# Word Embedding for Sequence Processing

**The goal of this practical is to use pre-trained word embedding for adressing the sequence prediction tasks studied in week 2: PoS and chunking.**

In [None]:
import numpy as np
import gensim.downloader as api
from gensim.models import KeyedVectors


In [None]:
from google.colab import drive
drive.mount('/content/drive')

Mounted at /content/drive


In [None]:
drive

<module 'google.colab.drive' from '/usr/local/lib/python3.10/dist-packages/google/colab/drive.py'>

## 0) Loading PoS (or chunking) datasets (small or large)

In [None]:
def load(filename):
    listeDoc = list()
    with open(filename, "r") as f:
        doc = list()
        for ligne in f:
            #print "l : ",len(ligne)," ",ligne
            if len(ligne) < 2: # fin de doc
                listeDoc.append(doc)
                doc = list()
                continue
            mots = ligne.replace("\n","").split(" ")
            doc.append((mots[0],mots[2])) # mettre mots[2] à la place de mots[1] pour le chuncking
    return listeDoc

In [None]:
bSmall = False

if(bSmall==True):
    filename = "/content/drive/My Drive/chtrain.txt"
    filenameT = "/content/drive/My Drive/chtest.txt"

else:
    # Larger corpus .
    filename = "/content/drive/My Drive/train.txt"
    filenameT = "/content/drive/My Drive/test.txt"

alldocs = load(filename)
alldocsT = load(filenameT)

print(len(alldocs)," docs read")
print(len(alldocsT)," docs (T) read")

8936  docs read
2012  docs (T) read


# 1) Word embedding for classifying each word

### Pre-trained word2vec

In [None]:
import gensim.downloader as api
bload = True
fname = "word2vec-google-news-300"
sdir = "/content/drive/My Drive/" # Change

if(bload==True):
    wv_pre_trained = KeyedVectors.load(sdir+fname+".dat")
else:
    wv_pre_trained = api.load(fname)
    wv_pre_trained.save(sdir+fname+".dat")

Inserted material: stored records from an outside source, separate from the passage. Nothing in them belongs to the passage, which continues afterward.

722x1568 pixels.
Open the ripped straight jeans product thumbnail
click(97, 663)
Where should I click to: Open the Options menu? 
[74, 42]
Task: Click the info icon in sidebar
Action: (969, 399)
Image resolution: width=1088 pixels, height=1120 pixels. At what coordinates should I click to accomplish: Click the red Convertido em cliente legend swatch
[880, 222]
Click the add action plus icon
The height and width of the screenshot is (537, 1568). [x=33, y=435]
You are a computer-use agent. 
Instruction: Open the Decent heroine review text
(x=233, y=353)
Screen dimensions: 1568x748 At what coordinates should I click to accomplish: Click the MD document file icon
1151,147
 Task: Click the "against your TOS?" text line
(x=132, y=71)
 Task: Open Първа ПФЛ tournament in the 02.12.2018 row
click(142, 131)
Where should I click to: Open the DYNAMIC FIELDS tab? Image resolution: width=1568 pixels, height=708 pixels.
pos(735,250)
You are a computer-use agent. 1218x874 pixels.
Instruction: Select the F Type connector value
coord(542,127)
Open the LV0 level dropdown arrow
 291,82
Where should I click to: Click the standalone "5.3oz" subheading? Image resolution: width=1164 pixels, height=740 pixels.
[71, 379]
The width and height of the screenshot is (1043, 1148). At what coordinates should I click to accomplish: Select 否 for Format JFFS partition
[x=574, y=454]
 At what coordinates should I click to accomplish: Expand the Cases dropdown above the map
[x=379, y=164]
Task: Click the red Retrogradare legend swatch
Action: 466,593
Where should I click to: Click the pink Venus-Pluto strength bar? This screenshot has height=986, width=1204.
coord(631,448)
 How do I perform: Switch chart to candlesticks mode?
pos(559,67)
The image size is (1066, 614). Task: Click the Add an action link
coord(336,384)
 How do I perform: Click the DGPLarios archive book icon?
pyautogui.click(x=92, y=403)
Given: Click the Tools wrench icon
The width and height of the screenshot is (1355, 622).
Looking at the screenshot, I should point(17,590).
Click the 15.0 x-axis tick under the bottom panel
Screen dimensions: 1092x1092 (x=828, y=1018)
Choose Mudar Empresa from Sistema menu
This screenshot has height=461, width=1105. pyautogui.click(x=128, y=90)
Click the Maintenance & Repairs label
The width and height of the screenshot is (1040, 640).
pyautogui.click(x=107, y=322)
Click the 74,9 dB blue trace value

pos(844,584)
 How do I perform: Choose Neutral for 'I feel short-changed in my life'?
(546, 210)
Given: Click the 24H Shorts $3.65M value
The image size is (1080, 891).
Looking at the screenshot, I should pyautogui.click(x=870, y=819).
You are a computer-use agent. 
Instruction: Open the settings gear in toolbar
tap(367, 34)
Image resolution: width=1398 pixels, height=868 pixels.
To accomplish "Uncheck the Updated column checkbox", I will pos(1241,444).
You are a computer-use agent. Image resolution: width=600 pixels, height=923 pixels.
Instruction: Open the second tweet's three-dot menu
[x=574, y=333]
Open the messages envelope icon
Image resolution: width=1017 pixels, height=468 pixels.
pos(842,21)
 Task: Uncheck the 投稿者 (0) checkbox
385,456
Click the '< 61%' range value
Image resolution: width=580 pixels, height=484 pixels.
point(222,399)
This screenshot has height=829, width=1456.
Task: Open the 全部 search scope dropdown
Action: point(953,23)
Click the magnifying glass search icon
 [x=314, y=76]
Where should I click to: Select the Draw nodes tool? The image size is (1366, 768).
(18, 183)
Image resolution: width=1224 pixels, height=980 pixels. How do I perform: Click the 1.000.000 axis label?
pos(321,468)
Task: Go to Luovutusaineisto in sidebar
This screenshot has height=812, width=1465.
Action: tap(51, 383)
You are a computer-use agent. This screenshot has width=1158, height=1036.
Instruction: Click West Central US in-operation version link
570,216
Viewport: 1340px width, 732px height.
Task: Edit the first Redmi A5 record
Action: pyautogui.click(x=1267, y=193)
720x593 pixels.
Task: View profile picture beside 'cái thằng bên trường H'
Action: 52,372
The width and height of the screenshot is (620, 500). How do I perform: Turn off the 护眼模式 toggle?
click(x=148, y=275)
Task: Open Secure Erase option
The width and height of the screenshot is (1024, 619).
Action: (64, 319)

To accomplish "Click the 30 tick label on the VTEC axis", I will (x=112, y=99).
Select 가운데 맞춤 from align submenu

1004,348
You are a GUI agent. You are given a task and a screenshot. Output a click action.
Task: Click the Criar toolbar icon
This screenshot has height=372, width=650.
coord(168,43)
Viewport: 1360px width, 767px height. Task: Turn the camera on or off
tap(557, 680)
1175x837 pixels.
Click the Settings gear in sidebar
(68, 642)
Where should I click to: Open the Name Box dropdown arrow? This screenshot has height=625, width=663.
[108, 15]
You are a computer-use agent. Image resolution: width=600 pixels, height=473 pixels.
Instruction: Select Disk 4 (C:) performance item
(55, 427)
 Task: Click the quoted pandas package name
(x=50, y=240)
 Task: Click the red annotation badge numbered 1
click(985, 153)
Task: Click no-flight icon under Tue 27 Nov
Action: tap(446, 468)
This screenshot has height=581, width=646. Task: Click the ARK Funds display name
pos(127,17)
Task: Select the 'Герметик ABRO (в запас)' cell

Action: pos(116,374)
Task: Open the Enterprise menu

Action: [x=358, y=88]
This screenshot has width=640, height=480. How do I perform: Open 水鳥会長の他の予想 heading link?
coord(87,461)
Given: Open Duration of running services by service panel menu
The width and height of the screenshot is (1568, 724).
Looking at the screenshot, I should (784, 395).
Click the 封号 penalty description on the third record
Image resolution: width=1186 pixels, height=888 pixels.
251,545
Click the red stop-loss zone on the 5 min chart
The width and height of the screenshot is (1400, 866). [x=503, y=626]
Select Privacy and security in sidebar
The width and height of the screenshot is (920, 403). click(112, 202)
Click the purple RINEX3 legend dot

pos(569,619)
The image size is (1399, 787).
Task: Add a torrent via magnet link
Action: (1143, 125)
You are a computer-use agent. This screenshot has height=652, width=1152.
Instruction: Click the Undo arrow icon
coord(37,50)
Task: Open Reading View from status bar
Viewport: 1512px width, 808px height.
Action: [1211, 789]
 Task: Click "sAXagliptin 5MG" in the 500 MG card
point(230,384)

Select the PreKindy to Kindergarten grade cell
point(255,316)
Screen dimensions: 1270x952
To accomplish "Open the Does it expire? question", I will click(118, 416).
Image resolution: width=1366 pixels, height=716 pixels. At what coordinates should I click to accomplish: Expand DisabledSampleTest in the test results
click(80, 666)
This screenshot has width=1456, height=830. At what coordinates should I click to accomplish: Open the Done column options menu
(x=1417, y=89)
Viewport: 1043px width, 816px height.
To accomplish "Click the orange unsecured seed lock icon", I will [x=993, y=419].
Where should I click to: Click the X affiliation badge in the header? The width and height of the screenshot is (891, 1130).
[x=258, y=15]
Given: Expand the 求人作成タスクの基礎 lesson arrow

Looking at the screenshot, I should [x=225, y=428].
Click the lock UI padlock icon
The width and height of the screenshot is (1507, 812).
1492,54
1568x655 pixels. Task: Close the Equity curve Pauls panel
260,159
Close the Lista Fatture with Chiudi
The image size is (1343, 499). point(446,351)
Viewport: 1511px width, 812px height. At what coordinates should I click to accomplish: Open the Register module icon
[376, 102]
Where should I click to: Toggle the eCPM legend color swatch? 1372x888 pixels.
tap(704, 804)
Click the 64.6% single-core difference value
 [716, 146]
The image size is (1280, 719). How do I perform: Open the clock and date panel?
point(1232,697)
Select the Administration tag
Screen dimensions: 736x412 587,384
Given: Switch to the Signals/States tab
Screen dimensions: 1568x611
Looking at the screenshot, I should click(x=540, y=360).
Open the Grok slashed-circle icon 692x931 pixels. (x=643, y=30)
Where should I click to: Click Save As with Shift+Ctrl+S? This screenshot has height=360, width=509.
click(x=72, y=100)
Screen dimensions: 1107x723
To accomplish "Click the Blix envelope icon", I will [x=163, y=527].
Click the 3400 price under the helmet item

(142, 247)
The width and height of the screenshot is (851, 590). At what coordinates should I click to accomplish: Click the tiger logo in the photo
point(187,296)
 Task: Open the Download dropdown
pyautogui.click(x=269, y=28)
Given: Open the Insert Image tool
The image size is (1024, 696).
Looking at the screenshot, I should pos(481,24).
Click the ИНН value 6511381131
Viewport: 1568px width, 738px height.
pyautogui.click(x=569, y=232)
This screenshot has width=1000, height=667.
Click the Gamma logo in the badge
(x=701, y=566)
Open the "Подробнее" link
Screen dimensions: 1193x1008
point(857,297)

### Some token on the dataset are missing, we will encode them with a random vector
This is sub-optimal, but we need to do something

In [None]:
def randomvec():
    default = np.random.randn(300)
    default = default  / np.linalg.norm(default)
    return default

In [None]:
np.random.seed(seed=10) # seed the randomness

dictadd = dict()
cpt=0
for d in alldocs:
    cpt+=1
    print(" ****** Document ******",cpt)
    for (x,pos) in d:
        if (not (x in wv_pre_trained) and not (x in dictadd)):
            print(x," not in WE, adding it with random vector")
            dictadd[x] = randomvec()

for d in alldocsT:
    cpt+=1
    print(" ****** TEST Document ******",cpt)
    for (x,pos) in d:
        if (not (x in wv_pre_trained) and not (x in dictadd)):
            print(x," not in WE, adding it with random vector")
            dictadd[x] = randomvec()
            #wv_pre_trained.add_vector(x,randomvec())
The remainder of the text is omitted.